Avec ses dizaines de sièges sociaux de grandes entreprises logés dans une forêt de tours, fréquenté chaque jour par 200 000 travailleurs et visiteurs, La Défense, à l’ouest de Paris, est le plus grand quartier d’affaires d’Europe. Symbole de la puissance économique française, il se sait depuis un moment exposé à la menace terroriste. Un carnage y a peut-être été évité de justesse peu après les attentats du 13 novembre : l’organisateur présumé des attaques, Abdelhamid Abaaoud, prévoyait une nouvelle action kamikaze à La Défense le 18 ou le 19 novembre, a révélé mardi la justice française. Le jihadiste belgo-marocain a été tué le matin du 18 novembre dans l’assaut de la police contre un appartement au nord de Paris dans lequel il était retranché.

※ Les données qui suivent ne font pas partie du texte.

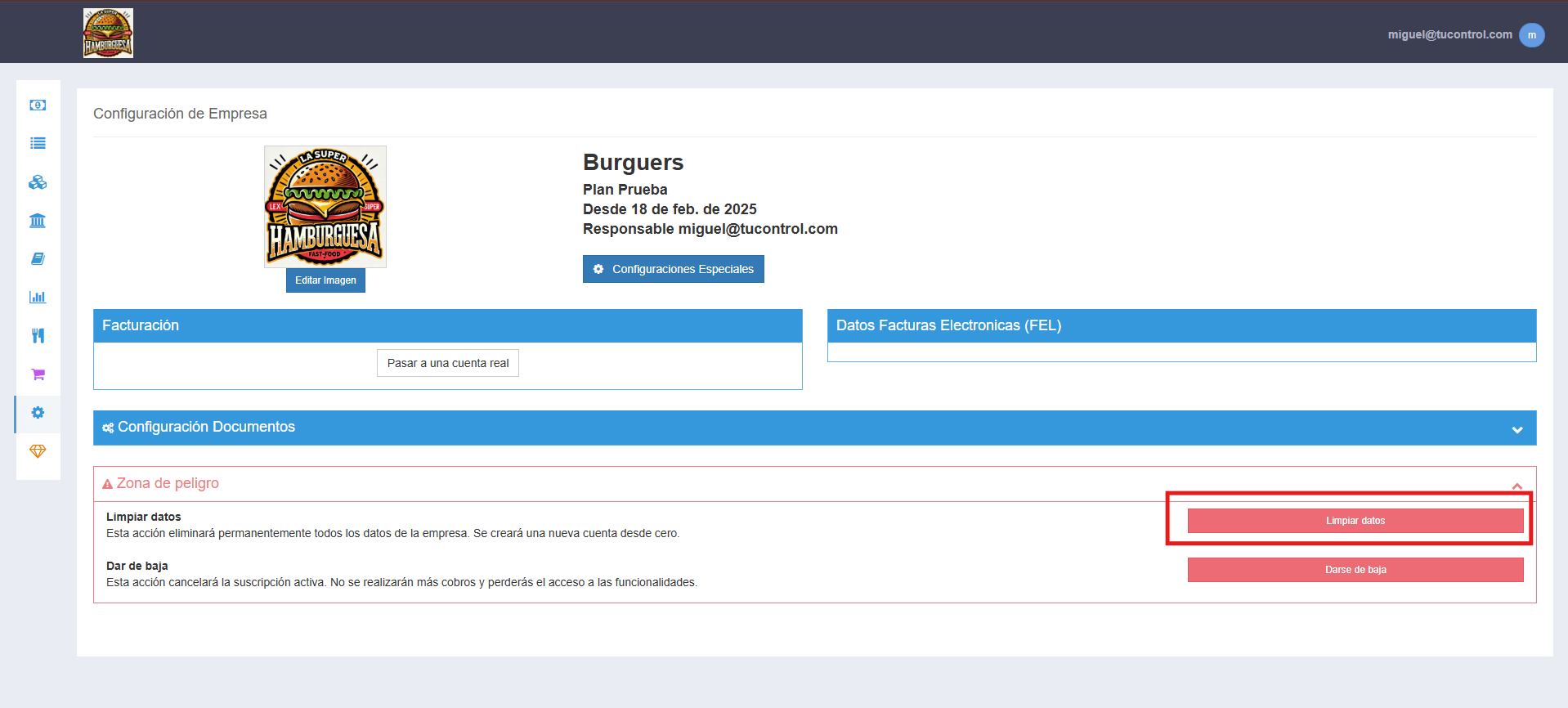Click the top-left Hamburguesa logo
This screenshot has width=1568, height=708.
tap(108, 33)
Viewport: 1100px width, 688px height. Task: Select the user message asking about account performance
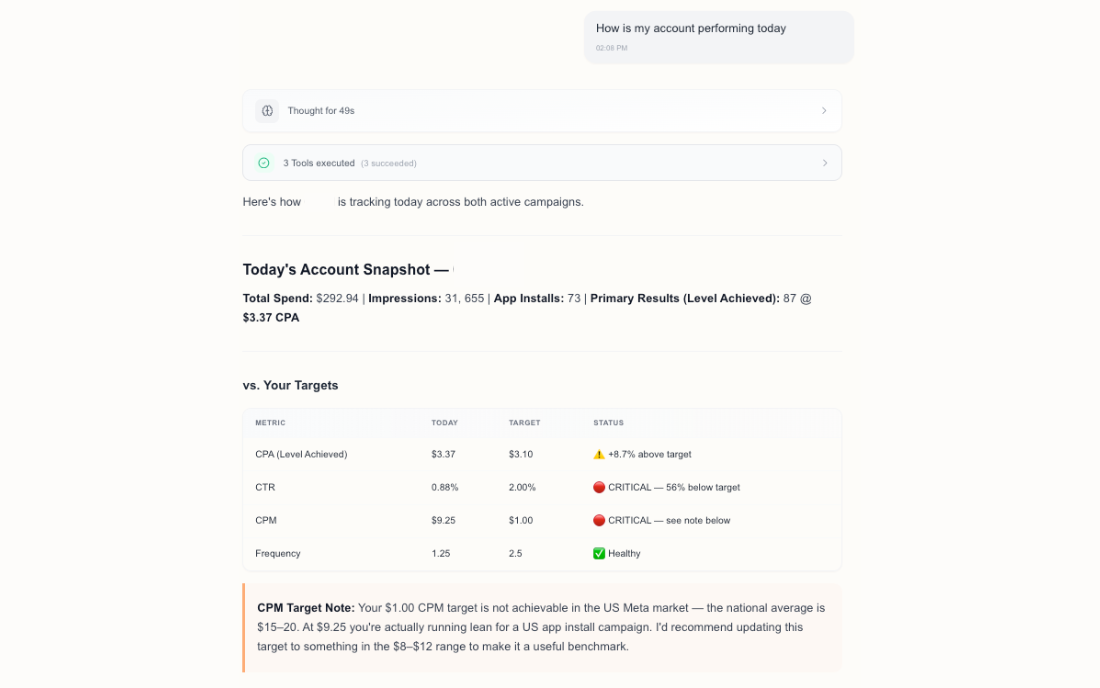(x=690, y=28)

« On scrute les regards, les attitudes »
« On sait très bien que ça va nous tomber dessus, alors on est prudent. A la limite, on attend que ça arrive, pour se dire que comme ça, ce sera fait », lâche Émeline, 25 ans, salariée du géant bancaire BNP Paribas. « On ressent la tension, les gens sont à cran », abonde Jocelyne, 35 ans. Cette juriste d’entreprise n’a guère « changé ses habitudes », mais a remarqué que les gens évitent de sortir du bureau à l’heure du déjeuner pour aller « notamment au centre commercial ».
Parmi les bâtiments faisant figure de cibles, le centre commercial des Quatre Temps, l’un des plus importants de France. A l’entrée de ce temple du shopping, la même scène se reproduit depuis quelques jours: les sacs à main sont passés au détecteur de métaux. Nahuel Raul, 31 ans, responsable d’une sandwicherie, se rassure : être « près de la sortie, c’est déjà ça ». « On écoute la radio, on regarde en permanence les infos, parce qu’ici, on est au premier sous-sol, et on se dit qu’on ne sera pas forcément au courant s’il se passe quelque chose dans les étages », note-t-il encore.

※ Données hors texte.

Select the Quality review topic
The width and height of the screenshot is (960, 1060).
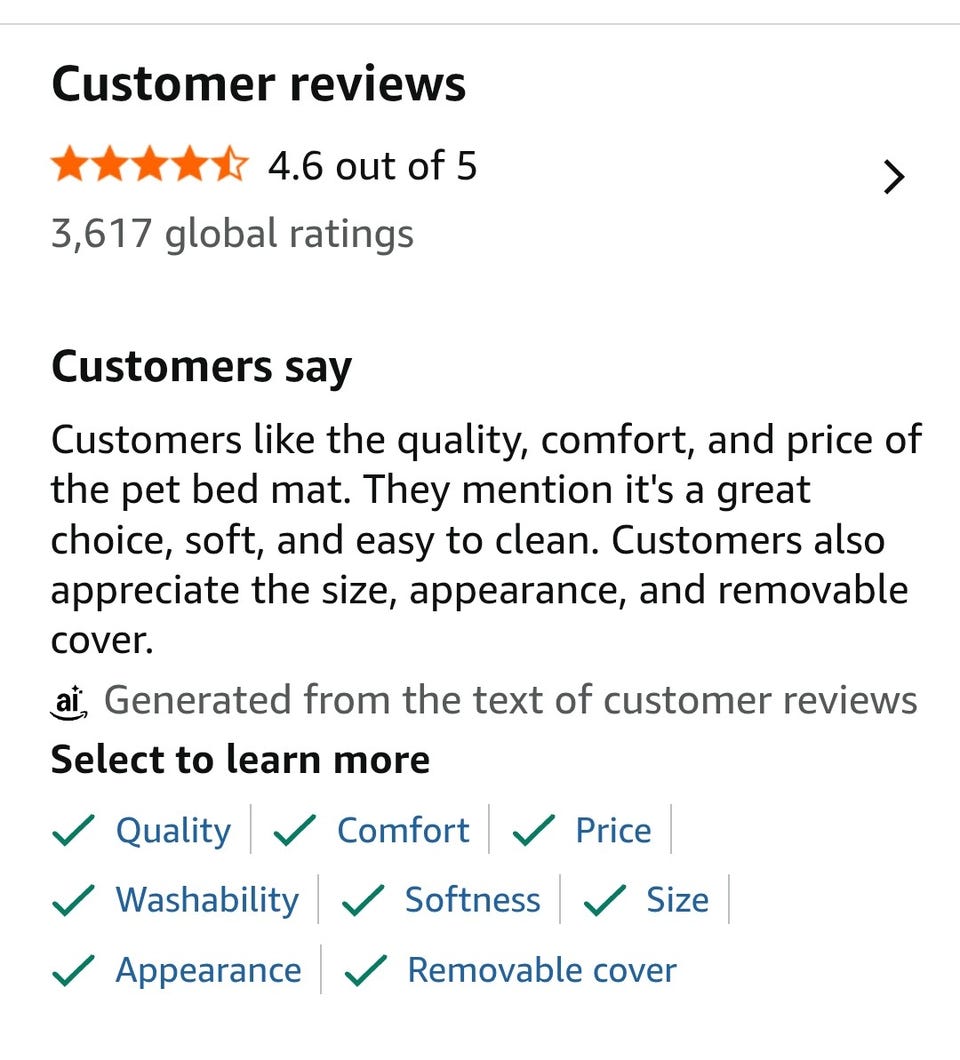173,830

Pour Marie, 51 ans, qui vient souvent pour « faire les vitrines », « ça fait un peu peur ». Avec sa fille et son petit-fils âgé de 10 ans, « maintenant, on évite le ciné et le McDo, et on ne va au centre commercial que le matin : on se dit que s’ils veulent faire une attaque, ils le feront plus tard dans la journée, quand il y aura plus d’affluence ». Dans les transports aussi, régulièrement théâtre d’alertes au colis suspect, la méfiance a gagné les usagers : « davantage de gens prennent le bus au lieu du métro et du RER », a remarqué Clémentine, 23 ans, à la station La Défense.
La suspicion s’installe. « Par quoi ça passe ? On scrute les regards, les attitudes, on essaie de voir s’il y a quelqu’un avec un profil suspect… Les gros manteaux… On juge beaucoup, malheureusement », admet Émeline.

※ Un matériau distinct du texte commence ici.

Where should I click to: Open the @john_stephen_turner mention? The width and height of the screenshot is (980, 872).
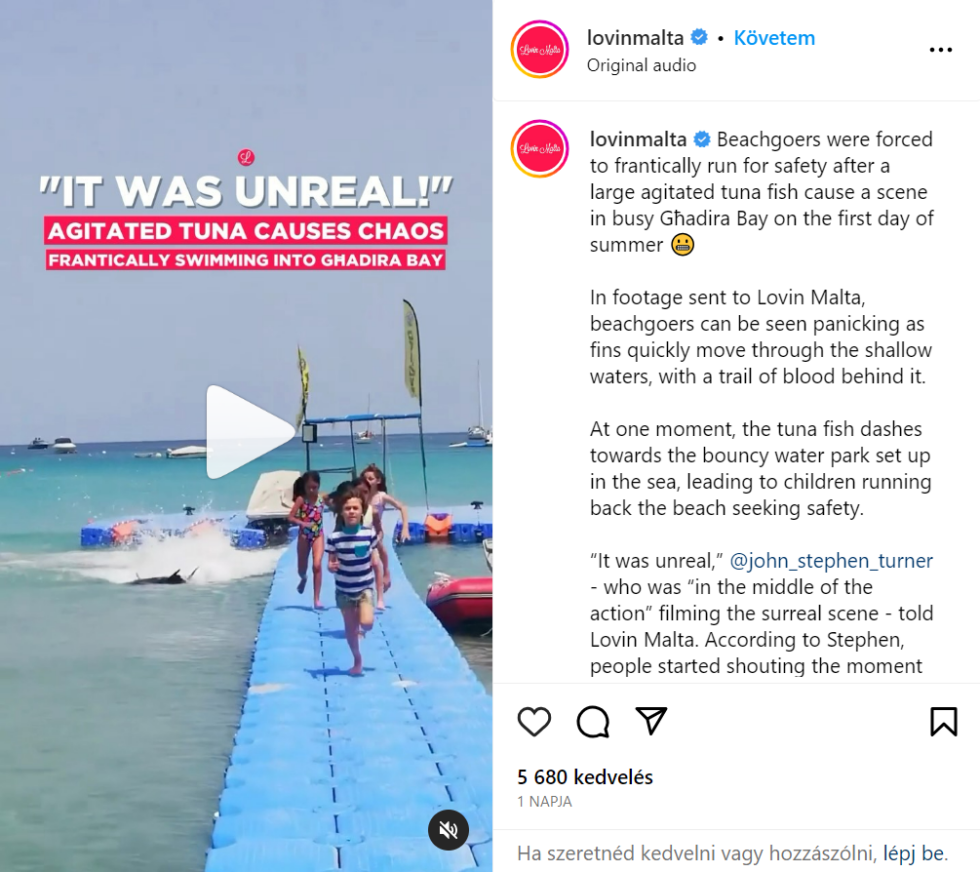(x=831, y=561)
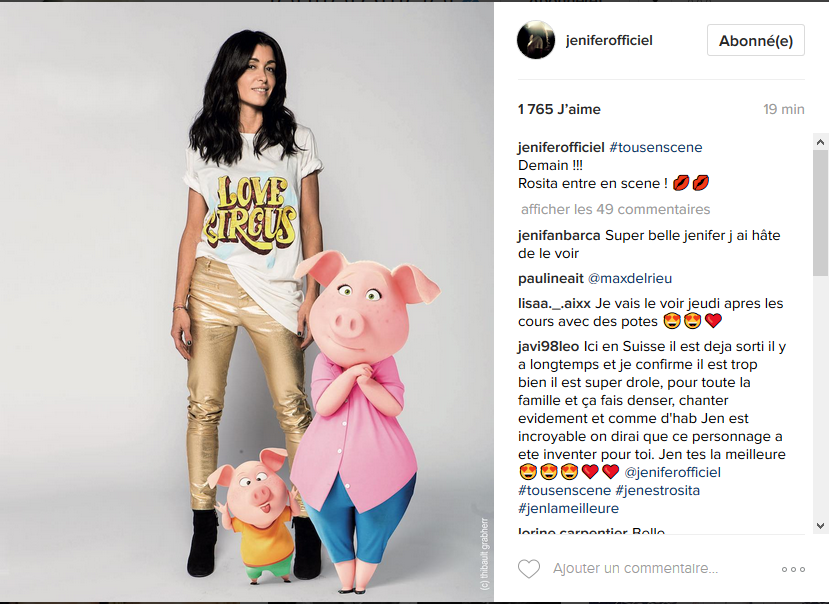829x604 pixels.
Task: Open jenifanbarca commenter profile
Action: [559, 235]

Au pied d’une des tours Total, Guy, salarié du géant pétrolier depuis 35 ans dans l’exploration-production, notamment en Libye, « se sent d’autant plus menacé que Total est présent dans les pays à risques ». « Du coup, quand on me demande, je ne dis plus où je travaille, ni quel est mon métier ». Lui aussi regarde plus que d’habitude autour de lui. « Et surtout à ce niveau-là », dit-il, les mains sur sa ceinture abdominale.